Who would have thought that The Orb could sound so energized in 2004? After all, the group's first brush with fame occurred some fifteen years ago with “Loving You/A Huge Ever Growing Pulsating Brain That Rules From The Centre Of The Ultraworld” and, in the years since, there have been as many personnel changes as albums, with mastermind Alex Paterson joined by partners like Jimmy Cauty, Kris Weston, Alun Hughes, John Roome, Simon Phillips, and Thomas Fehlmann. If it does sound like the group's reinvigorated, maybe it's due to its chameleonic ways, as The Orb puts paid to the principle that the organism that most survives is the one that continually adapts to its changing surroundings. Just as 1997's Orblivion included elements of drum & bass, so too does the new release include fashionable elements of Kompakt techno and schaffel. Perhaps that shouldn't surprise either, as the Cologne label issued the group's 2002 Kompassion EP and included The Orb on Pop Ambient 2003 and Kompakt 100.

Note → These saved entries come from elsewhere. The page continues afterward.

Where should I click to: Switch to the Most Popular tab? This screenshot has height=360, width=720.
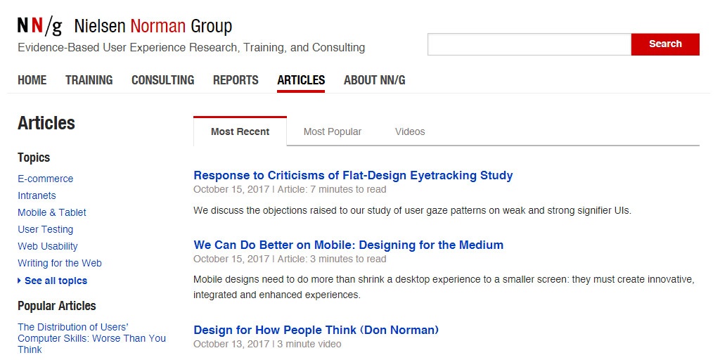pyautogui.click(x=332, y=131)
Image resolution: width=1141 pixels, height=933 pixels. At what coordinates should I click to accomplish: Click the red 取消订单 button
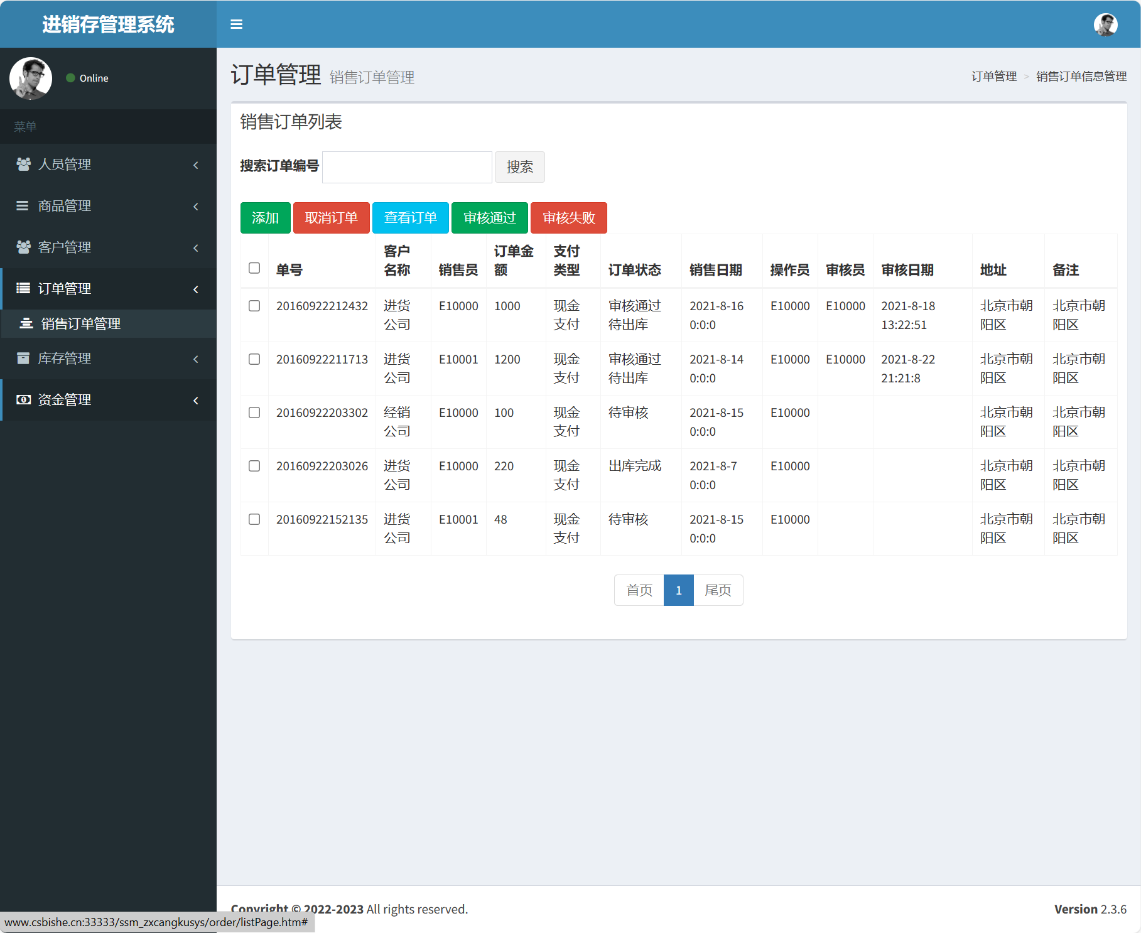(x=331, y=218)
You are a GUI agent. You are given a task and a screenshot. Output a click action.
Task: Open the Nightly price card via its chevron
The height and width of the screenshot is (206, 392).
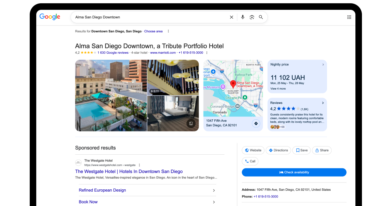point(323,64)
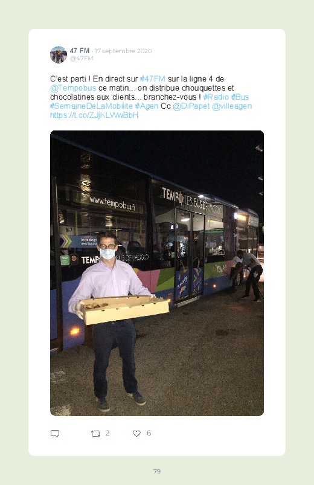Open the #47FM hashtag

[153, 79]
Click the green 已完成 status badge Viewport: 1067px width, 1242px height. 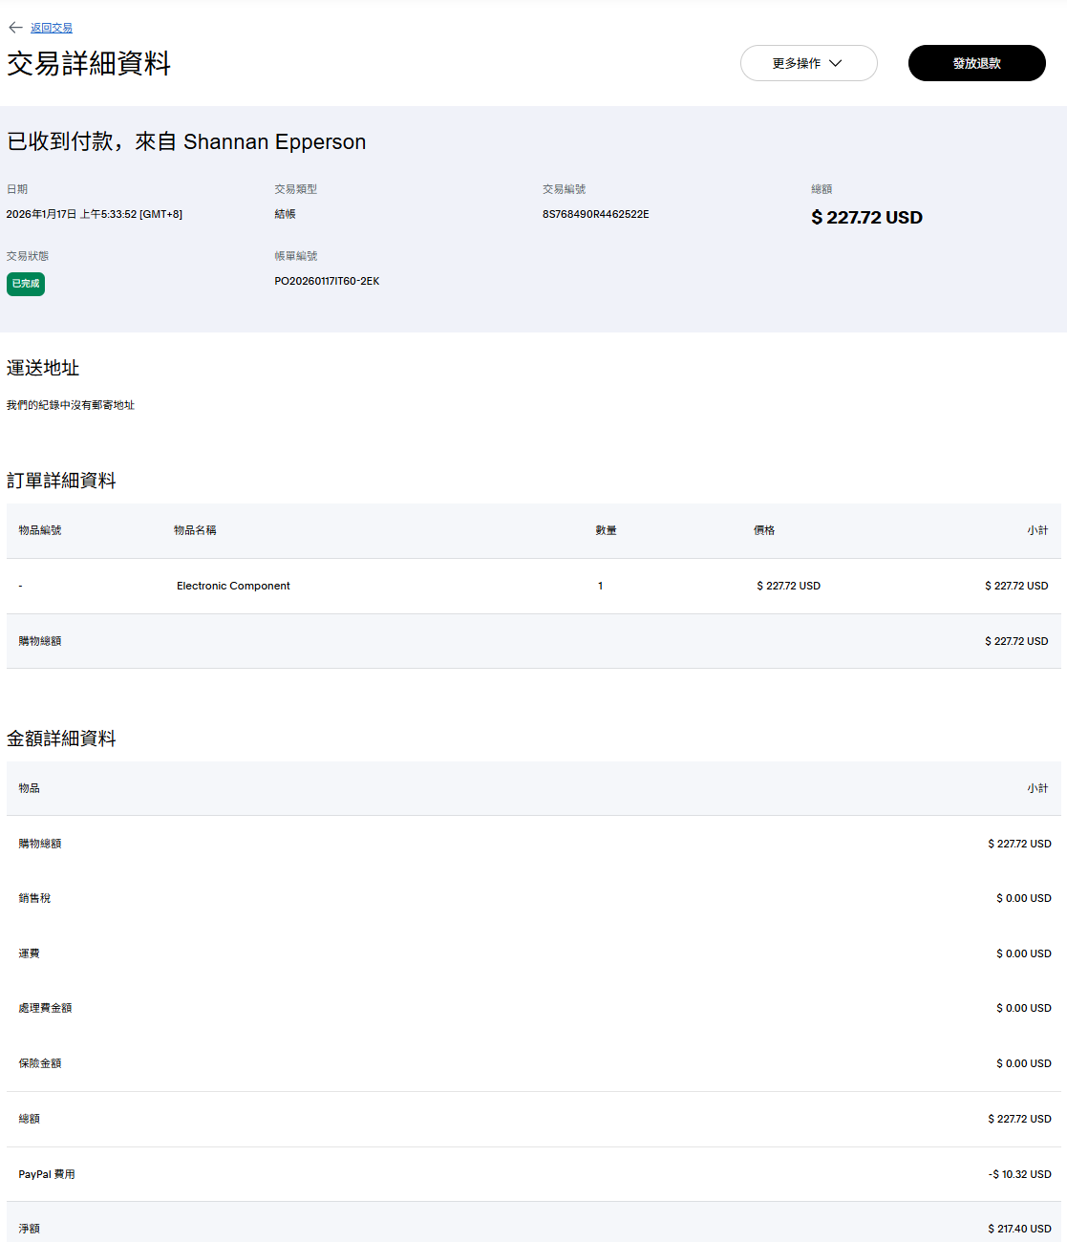pyautogui.click(x=26, y=284)
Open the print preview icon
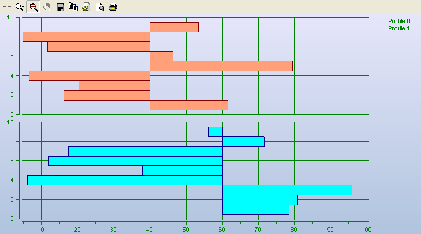The height and width of the screenshot is (234, 421). click(x=100, y=7)
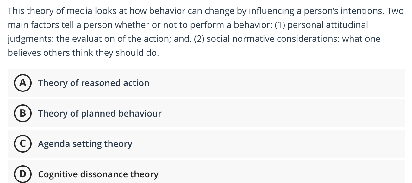Choose the third answer row
Image resolution: width=412 pixels, height=183 pixels.
click(206, 144)
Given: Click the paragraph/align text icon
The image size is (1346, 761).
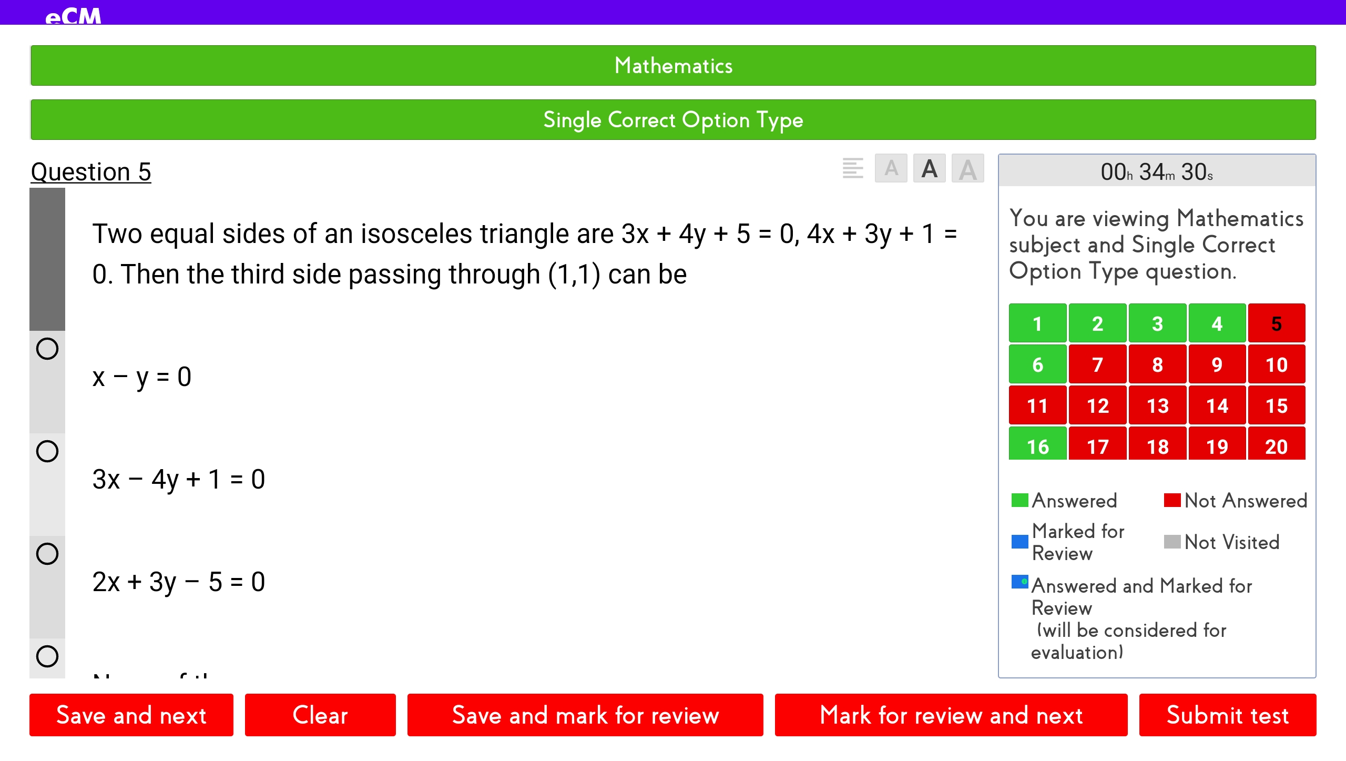Looking at the screenshot, I should (851, 169).
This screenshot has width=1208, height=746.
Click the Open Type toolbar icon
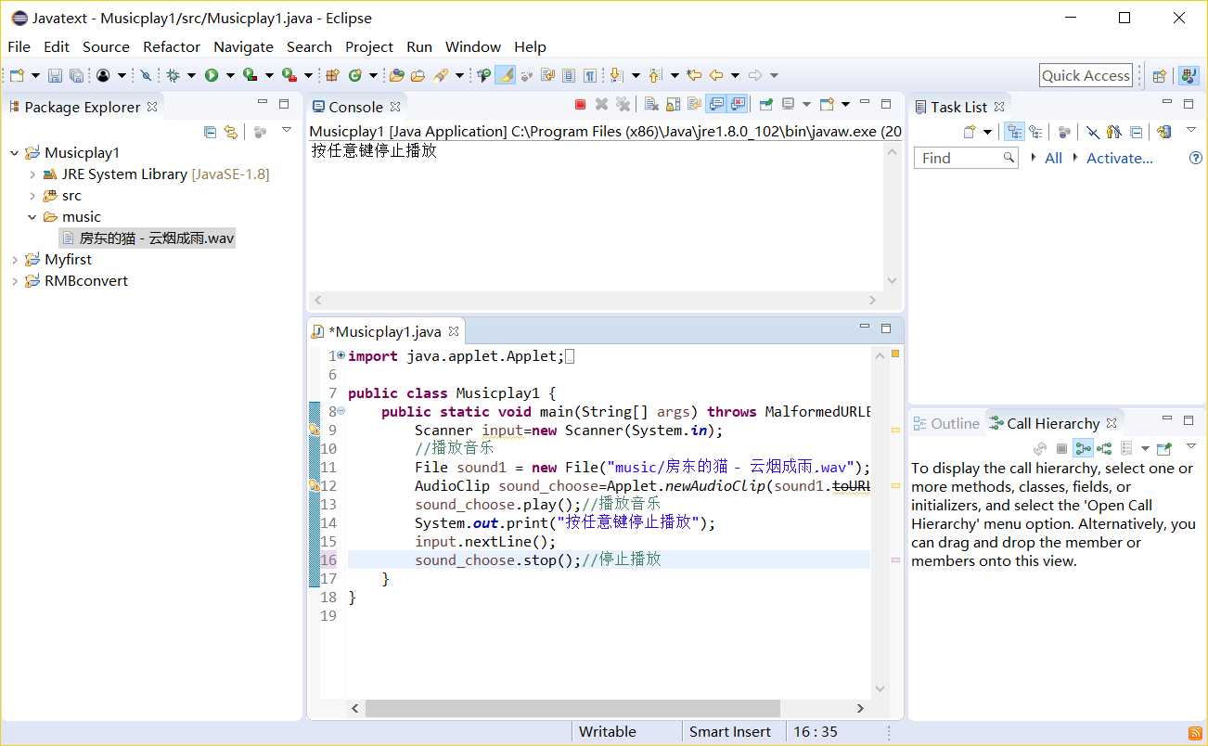tap(397, 75)
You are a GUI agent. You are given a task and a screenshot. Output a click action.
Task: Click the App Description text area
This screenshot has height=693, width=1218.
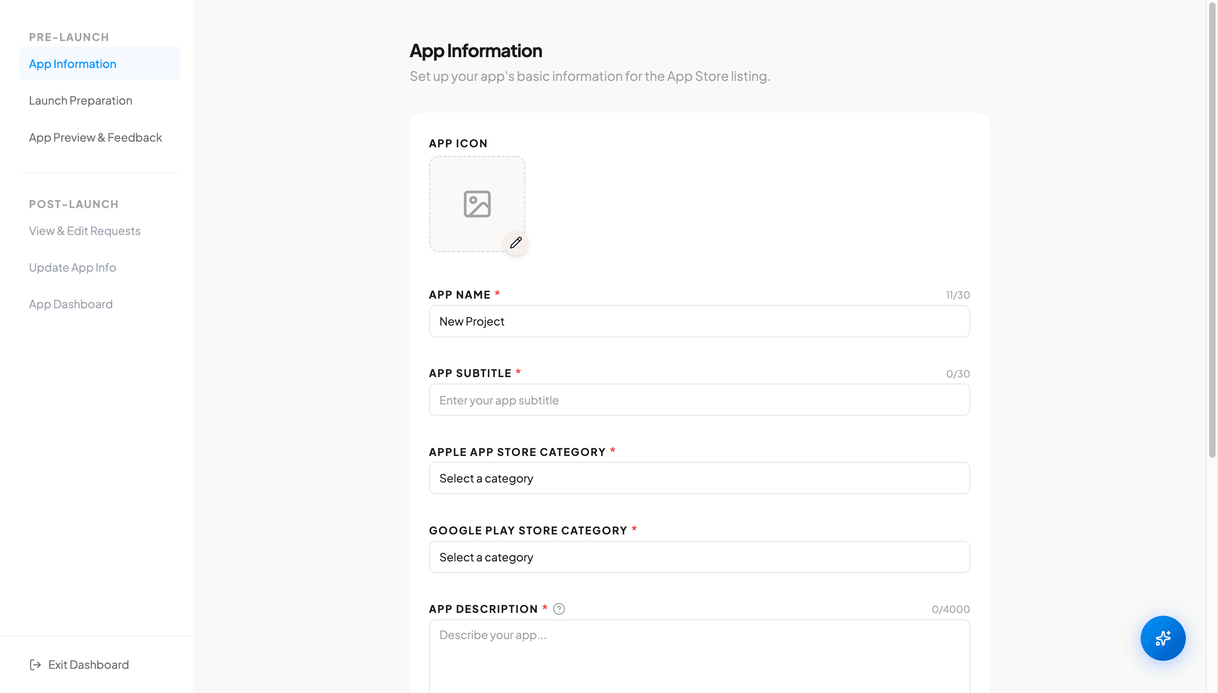pos(699,656)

But does Bicycles & Tricycles signify the group's adaptable nature or does it indicate a Zelig-like personality crisis? Well, “Land Of Green Ginger” is definitely in the classic Orb style with its hippified voiceover (“The Land of Green Ginger suddenly rose up without a word of warning and floated off of its own accord and has never been seen again since”), and the heavenly strummed harps and old man's voice that open “Orb Is” evoke the group's trademark sound (even if the muted trumpets and low-slung funk beat that follow don't). But when MC Soom T drops her defiant flow over clipped funk beats in “Aftermath,” any recognizable trace of that Orb style vanishes. Soon after, we get propulsive Kompakt techno (“Gee Strings,” which admittedly ends in typical Orb fashion with a sing-song harpsichord and cheesy voiceover), generic industrial techno (“L.U.C.A.”), and grinding punk-schaffel (“From A Distance,” a noisy, slightly vocodered stomper). The group does a credible dub imitation in “Tower Twenty Three,” indulges in some dense, blurry DSP in “Kompania,” and ends the set with “Dilmun,” an hallucinatory amalgam of horn tones, industrial machine loops, and flickering bleeps. Clearly, Bicycles & Tricycles is well-executed and engaging, and the group's enthusiasm for exploring new areas is laudable. But, unlike Orblivion, for example, which incorporated new elements without sacrificing the group's sound in the process, the new album's stylistic variety is taken to such an extreme that the overall result lacks coherence.